Ready to Get Grateful?
If you’re feeling inspired to start a gratitude journal, then it makes sense to jump in right now. You don’t need a fancy journal, you don’t need the perfect pen, or a beautifully artistic gratitude spread in your bullet journal.
All you need is something to write with, and something to write on. Actually, you could probably manage without those too, since just thinking about things you’re grateful for is a powerful practice. There’s something about writing things down, though, that strengthens the connections in your brain, makes things more real.
If you’re looking to buy a specific notebook to use as a gratitude journal, then here’s a quick list of some of my favourites.
Ready Made Gratitude Journals
- Happy: The Journal: A chance to write joy into every day and let go of perfect – by Fearne Cotton. I love Fearne Cotton’s work to bring mental health out into the open. This journal goes along with her book, Happy: Finding joy in every day and letting go of perfect. You can work with the journal without buying the book, but I do recommend getting the book as well.
- Gratitude Journal: 5 Minutes A Day For Greater Happiness – by Janice Walker. This one’s not just a gratitude journal, it’s also a resource for helping you set goals and reach them.
- Gratitude Journal: 365 Days Of Gratefulness – by Keep Track Books. I think this one is great if you’re starting out. It’s cheap and cheerful, and comes in a range of different cover designs – I like the peacock feathers.
Notebooks To Make Your Own Gratitude Journal
- Scribbles That Matter – this is what I’m using as my main bullet journal at the moment, and I’ve been enjoying filling all the edges up with gratitude at the end of the day. Probably a bit too big to be just a gratitude journal, but that depends on how you’re planning to use it.
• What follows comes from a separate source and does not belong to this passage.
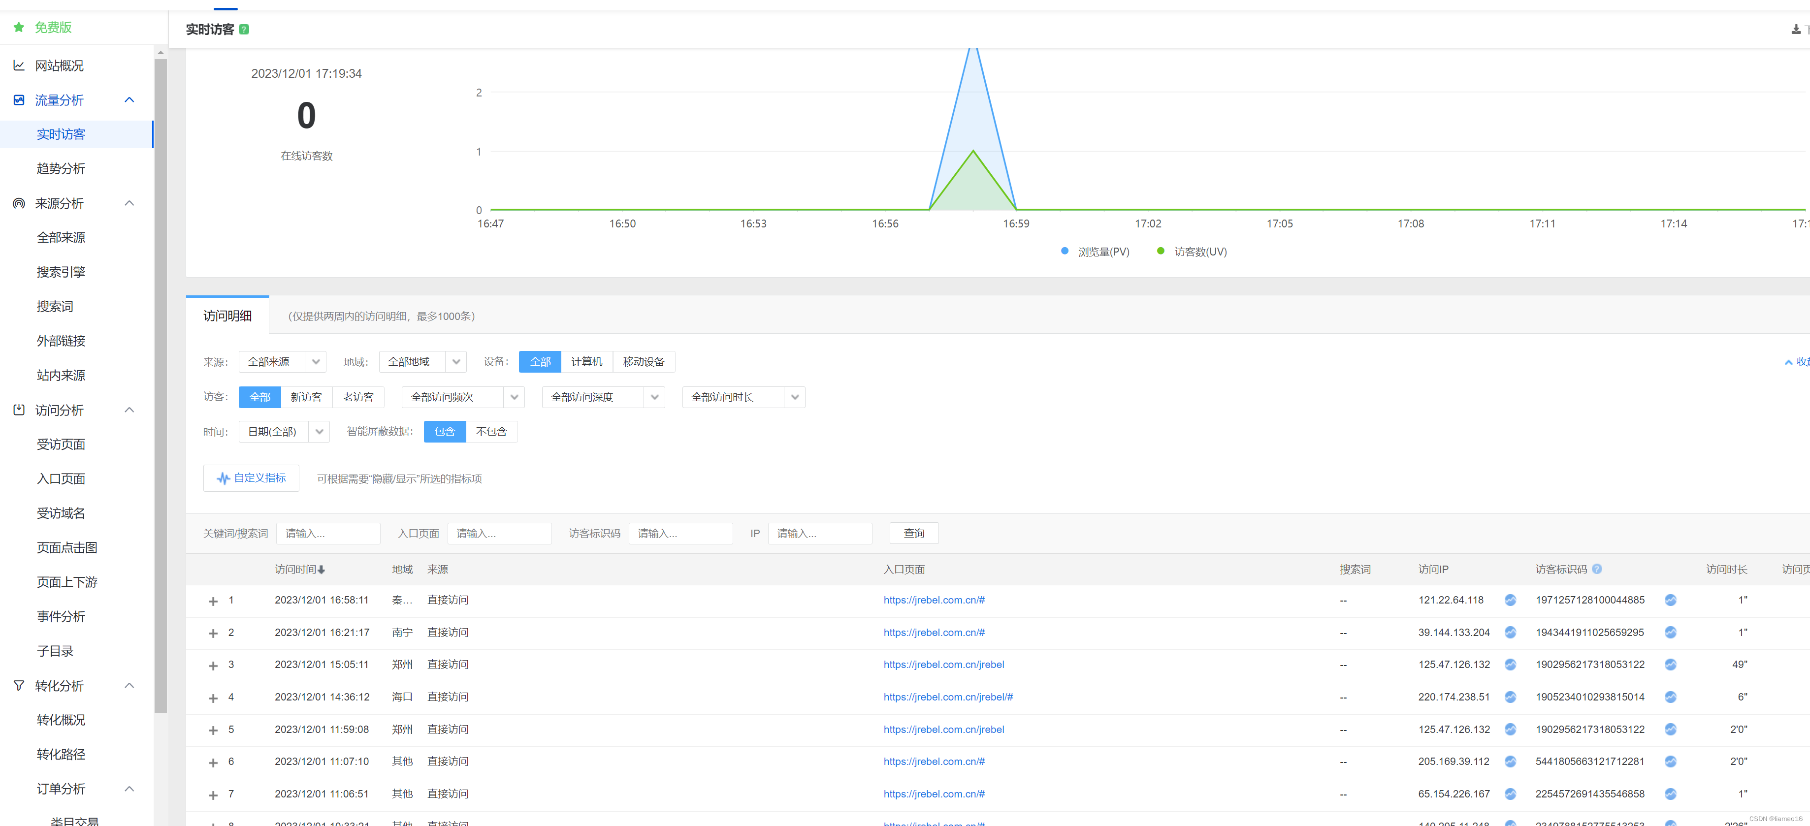Open the 全部来源 source dropdown

point(282,362)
- Moleskine Cahiers – my current gratitude journal is in one of these. I’ve got about five of them in my traveller’s notebook, all for different things. I know I could keep everything in my main bullet journal, but this way works better for me. I’ve always got a stack of new cahiers in my office, ready to be pressed into action.
- Happy Jackson: Little Book of Awesome – this one lives in my bag. Actually, the two above live in my bag too, generally, but if they’re ever not there, I have this fun little journal to remind me to keep track of the awesomeness in my life.
My Favourite Pens
Don’t let anyone, least of all me, tell you that you need a fancy pen, or a special journal to start your gratitude habit. You don’t. Pens are fun though, and really nice pens are even more fun.
- Rotring Art Pen – I don’t do art really, but I do love this pen. I use beautiful bottled ink, and it writes really nicely.
- Uniball Eye Fine – these are the ones I buy in bulk so that I’m never without them. I have several lurking in my bag, spares tucked into my traveller’s notebook, in case of fountain pen disasters. Lovely smooth writing.
- This is my absolute favourite, the Sheaffer Prelude Rainbow, and I’m very sad to see that it’s no longer available. Sharing the link with you anyway though, because this is the place I bought mine from, and they sell lots of beautiful pens.
Start A Gratitude Journal Now
Did you read right to the end? Yay! Well done!
I’d love you to start your gratitude habit today – right now. Use whatever you have to hand, and just write down one thing. Starting is always the hard part, so get started now – don’t wait for the perfect supplies or the perfect moment.